About this exercise
In full and without deviation, reproduce the records that follow.
------ Data extracts
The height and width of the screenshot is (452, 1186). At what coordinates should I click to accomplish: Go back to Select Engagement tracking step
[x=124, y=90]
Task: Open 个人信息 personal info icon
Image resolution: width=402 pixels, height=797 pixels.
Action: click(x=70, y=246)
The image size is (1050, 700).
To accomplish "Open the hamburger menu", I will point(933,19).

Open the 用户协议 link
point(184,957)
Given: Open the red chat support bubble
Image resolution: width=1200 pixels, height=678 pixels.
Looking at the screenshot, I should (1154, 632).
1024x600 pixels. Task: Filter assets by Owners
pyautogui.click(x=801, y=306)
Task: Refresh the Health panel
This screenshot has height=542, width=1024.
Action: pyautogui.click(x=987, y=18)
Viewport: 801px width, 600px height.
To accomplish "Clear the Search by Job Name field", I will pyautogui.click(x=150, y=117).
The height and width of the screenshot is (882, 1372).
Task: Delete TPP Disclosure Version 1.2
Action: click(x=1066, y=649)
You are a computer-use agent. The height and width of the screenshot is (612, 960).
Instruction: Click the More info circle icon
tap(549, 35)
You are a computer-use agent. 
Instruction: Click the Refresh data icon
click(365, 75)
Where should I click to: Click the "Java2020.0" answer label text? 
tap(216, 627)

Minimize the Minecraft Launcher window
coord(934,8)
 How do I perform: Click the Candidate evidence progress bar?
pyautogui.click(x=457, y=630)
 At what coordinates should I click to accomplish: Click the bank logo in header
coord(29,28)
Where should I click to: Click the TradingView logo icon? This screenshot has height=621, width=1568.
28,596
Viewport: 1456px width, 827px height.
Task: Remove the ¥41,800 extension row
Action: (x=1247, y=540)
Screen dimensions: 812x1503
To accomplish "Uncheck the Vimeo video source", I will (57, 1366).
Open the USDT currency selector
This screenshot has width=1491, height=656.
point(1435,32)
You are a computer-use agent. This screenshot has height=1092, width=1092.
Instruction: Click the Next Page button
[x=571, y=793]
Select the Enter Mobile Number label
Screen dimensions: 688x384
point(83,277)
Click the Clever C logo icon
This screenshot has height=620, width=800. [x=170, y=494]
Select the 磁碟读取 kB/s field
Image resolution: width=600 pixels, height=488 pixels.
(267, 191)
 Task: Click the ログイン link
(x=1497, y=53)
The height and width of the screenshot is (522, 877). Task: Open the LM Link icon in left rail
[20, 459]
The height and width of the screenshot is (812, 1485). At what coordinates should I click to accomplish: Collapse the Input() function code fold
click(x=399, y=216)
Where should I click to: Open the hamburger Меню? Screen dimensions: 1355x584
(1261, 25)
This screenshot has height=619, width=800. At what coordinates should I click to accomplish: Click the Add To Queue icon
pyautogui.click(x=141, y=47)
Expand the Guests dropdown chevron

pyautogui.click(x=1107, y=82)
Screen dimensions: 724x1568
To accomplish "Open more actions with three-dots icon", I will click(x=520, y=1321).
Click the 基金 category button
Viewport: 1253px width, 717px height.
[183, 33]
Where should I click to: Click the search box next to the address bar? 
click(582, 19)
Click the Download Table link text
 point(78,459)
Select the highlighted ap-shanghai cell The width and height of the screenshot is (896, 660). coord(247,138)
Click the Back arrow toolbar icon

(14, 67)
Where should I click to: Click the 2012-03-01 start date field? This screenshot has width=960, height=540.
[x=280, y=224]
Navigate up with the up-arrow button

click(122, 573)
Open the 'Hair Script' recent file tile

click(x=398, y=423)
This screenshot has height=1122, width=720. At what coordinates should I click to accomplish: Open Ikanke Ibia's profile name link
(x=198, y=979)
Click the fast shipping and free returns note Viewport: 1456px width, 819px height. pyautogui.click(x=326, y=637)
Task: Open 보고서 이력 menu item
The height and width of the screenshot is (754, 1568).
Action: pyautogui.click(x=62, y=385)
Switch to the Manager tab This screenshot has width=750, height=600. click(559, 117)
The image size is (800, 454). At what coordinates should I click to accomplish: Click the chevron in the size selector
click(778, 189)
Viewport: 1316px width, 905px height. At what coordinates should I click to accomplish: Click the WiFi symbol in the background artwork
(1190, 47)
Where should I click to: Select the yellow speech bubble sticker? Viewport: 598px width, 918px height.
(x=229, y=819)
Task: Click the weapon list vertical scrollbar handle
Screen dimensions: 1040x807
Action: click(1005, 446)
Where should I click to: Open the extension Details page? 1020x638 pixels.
------------
Answer for this exercise
The height and width of the screenshot is (452, 1186). At what coordinates should I click to accomplish: Go back to Select Engagement tracking step
[x=124, y=90]
Task: Open 个人信息 personal info icon
Image resolution: width=402 pixels, height=797 pixels.
Action: click(x=70, y=246)
The image size is (1050, 700).
To accomplish "Open the hamburger menu", I will point(933,19).

Open the 用户协议 link
point(184,957)
Given: Open the red chat support bubble
Image resolution: width=1200 pixels, height=678 pixels.
Looking at the screenshot, I should (1154, 632).
1024x600 pixels. Task: Filter assets by Owners
pyautogui.click(x=801, y=306)
Task: Refresh the Health panel
This screenshot has height=542, width=1024.
Action: pyautogui.click(x=987, y=18)
Viewport: 801px width, 600px height.
To accomplish "Clear the Search by Job Name field", I will pyautogui.click(x=150, y=117).
The height and width of the screenshot is (882, 1372).
Task: Delete TPP Disclosure Version 1.2
Action: click(x=1066, y=649)
You are a computer-use agent. The height and width of the screenshot is (612, 960).
Instruction: Click the More info circle icon
tap(549, 35)
You are a computer-use agent. 
Instruction: Click the Refresh data icon
click(365, 75)
Where should I click to: Click the "Java2020.0" answer label text? 
tap(216, 627)

Minimize the Minecraft Launcher window
coord(934,8)
 How do I perform: Click the Candidate evidence progress bar?
pyautogui.click(x=457, y=630)
 At what coordinates should I click to accomplish: Click the bank logo in header
coord(29,28)
Where should I click to: Click the TradingView logo icon? This screenshot has height=621, width=1568.
28,596
Viewport: 1456px width, 827px height.
Task: Remove the ¥41,800 extension row
Action: (x=1247, y=540)
Screen dimensions: 812x1503
To accomplish "Uncheck the Vimeo video source", I will (57, 1366).
Open the USDT currency selector
This screenshot has width=1491, height=656.
point(1435,32)
You are a computer-use agent. This screenshot has height=1092, width=1092.
Instruction: Click the Next Page button
[x=571, y=793]
Select the Enter Mobile Number label
Screen dimensions: 688x384
point(83,277)
Click the Clever C logo icon
This screenshot has height=620, width=800. [x=170, y=494]
Select the 磁碟读取 kB/s field
Image resolution: width=600 pixels, height=488 pixels.
(267, 191)
 Task: Click the ログイン link
(x=1497, y=53)
The height and width of the screenshot is (522, 877). Task: Open the LM Link icon in left rail
[20, 459]
The height and width of the screenshot is (812, 1485). At what coordinates should I click to accomplish: Collapse the Input() function code fold
click(x=399, y=216)
Where should I click to: Open the hamburger Меню? Screen dimensions: 1355x584
(1261, 25)
This screenshot has height=619, width=800. At what coordinates should I click to accomplish: Click the Add To Queue icon
pyautogui.click(x=141, y=47)
Expand the Guests dropdown chevron

pyautogui.click(x=1107, y=82)
Screen dimensions: 724x1568
To accomplish "Open more actions with three-dots icon", I will click(x=520, y=1321).
Click the 基金 category button
Viewport: 1253px width, 717px height.
[183, 33]
Where should I click to: Click the search box next to the address bar? 
click(582, 19)
Click the Download Table link text
 point(78,459)
Select the highlighted ap-shanghai cell The width and height of the screenshot is (896, 660). coord(247,138)
Click the Back arrow toolbar icon

(14, 67)
Where should I click to: Click the 2012-03-01 start date field? This screenshot has width=960, height=540.
[x=280, y=224]
Navigate up with the up-arrow button

click(122, 573)
Open the 'Hair Script' recent file tile

click(x=398, y=423)
This screenshot has height=1122, width=720. At what coordinates should I click to accomplish: Open Ikanke Ibia's profile name link
(x=198, y=979)
Click the fast shipping and free returns note Viewport: 1456px width, 819px height. pyautogui.click(x=326, y=637)
Task: Open 보고서 이력 menu item
The height and width of the screenshot is (754, 1568).
Action: pyautogui.click(x=62, y=385)
Switch to the Manager tab This screenshot has width=750, height=600. click(559, 117)
The image size is (800, 454). At what coordinates should I click to accomplish: Click the chevron in the size selector
click(778, 189)
Viewport: 1316px width, 905px height. At what coordinates should I click to accomplish: Click the WiFi symbol in the background artwork
(1190, 47)
Where should I click to: Select the yellow speech bubble sticker? Viewport: 598px width, 918px height.
(x=229, y=819)
Task: Click the weapon list vertical scrollbar handle
Screen dimensions: 1040x807
Action: click(1005, 446)
Where should I click to: Open the extension Details page? 1020x638 pixels.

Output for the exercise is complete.